Designing Approximately Optimal Search on Matching Platforms

We study the design of a decentralized two-sided matching market in which agents' search is guided by the platform. There are finitely many agent types, each with (potentially random) preferences drawn from known type-specific distributions. Equipped with knowledge of these distributions, the platform guides the search process by determining the meeting rate between each pair of types from the two sides. Focusing on symmetric pairwise preferences in a continuum model, we first characterize the unique stationary equilibrium that arises given a feasible set of meeting rates. We then introduce the platform's optimal directed search problem, which involves optimizing meeting rates to maximize equilibrium social welfare. We first show that incentive issues arising from congestion and cannibalization make the design problem fairly intricate. Nonetheless, we develop an efficiently computable search design whose corresponding equilibrium achieves at least 1/4 the social welfare of the optimal design. In fact, our construction always recovers at least 1/4 the first-best social welfare, where agents' incentives are disregarded.
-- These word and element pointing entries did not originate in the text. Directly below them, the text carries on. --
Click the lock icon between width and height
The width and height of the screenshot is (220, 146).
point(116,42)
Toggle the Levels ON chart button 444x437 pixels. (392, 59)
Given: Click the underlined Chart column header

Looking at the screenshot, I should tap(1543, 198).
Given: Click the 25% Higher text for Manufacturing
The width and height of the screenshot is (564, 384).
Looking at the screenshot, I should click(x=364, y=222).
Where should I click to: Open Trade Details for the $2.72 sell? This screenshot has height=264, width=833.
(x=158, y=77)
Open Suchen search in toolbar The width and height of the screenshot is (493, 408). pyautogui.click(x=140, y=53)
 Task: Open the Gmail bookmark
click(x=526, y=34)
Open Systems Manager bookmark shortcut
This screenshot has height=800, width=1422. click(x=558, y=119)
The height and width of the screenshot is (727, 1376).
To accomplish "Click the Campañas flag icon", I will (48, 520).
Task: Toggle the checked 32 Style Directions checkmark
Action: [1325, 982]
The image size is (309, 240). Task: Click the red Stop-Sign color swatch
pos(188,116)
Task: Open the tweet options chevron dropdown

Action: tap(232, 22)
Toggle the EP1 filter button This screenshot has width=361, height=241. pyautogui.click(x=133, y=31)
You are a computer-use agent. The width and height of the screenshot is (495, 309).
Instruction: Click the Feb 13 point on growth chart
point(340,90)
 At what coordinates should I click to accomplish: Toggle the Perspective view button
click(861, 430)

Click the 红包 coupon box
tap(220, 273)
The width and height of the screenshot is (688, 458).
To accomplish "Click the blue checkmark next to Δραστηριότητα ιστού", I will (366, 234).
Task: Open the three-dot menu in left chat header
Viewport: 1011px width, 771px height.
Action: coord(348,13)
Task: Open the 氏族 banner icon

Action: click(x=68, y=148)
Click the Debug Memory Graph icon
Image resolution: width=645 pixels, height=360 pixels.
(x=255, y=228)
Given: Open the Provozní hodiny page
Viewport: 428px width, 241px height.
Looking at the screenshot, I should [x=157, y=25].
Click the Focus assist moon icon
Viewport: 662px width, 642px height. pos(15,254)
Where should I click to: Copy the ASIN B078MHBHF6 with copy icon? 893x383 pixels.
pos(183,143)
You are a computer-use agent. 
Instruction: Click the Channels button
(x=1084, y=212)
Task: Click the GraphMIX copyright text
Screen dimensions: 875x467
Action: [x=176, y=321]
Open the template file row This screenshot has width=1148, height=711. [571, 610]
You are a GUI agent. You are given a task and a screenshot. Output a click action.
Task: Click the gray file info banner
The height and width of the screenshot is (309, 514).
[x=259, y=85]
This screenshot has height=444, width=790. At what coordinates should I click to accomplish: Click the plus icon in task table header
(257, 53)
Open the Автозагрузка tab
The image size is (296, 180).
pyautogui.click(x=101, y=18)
Our search design is simple and easy to implement, as its corresponding bipartite graph consists of disjoint stars. Furthermore, our design implies the platform can substantially limit choice and yet induce an equilibrium with approximately optimal welfare. We offer alternative search designs with improved approximation factors for markets with certain special structures. Finally, we show that approximation is likely the best one can hope for by establishing that the problem of designing optimal directed search is NP-hard to even approximate beyond a certain constant factor.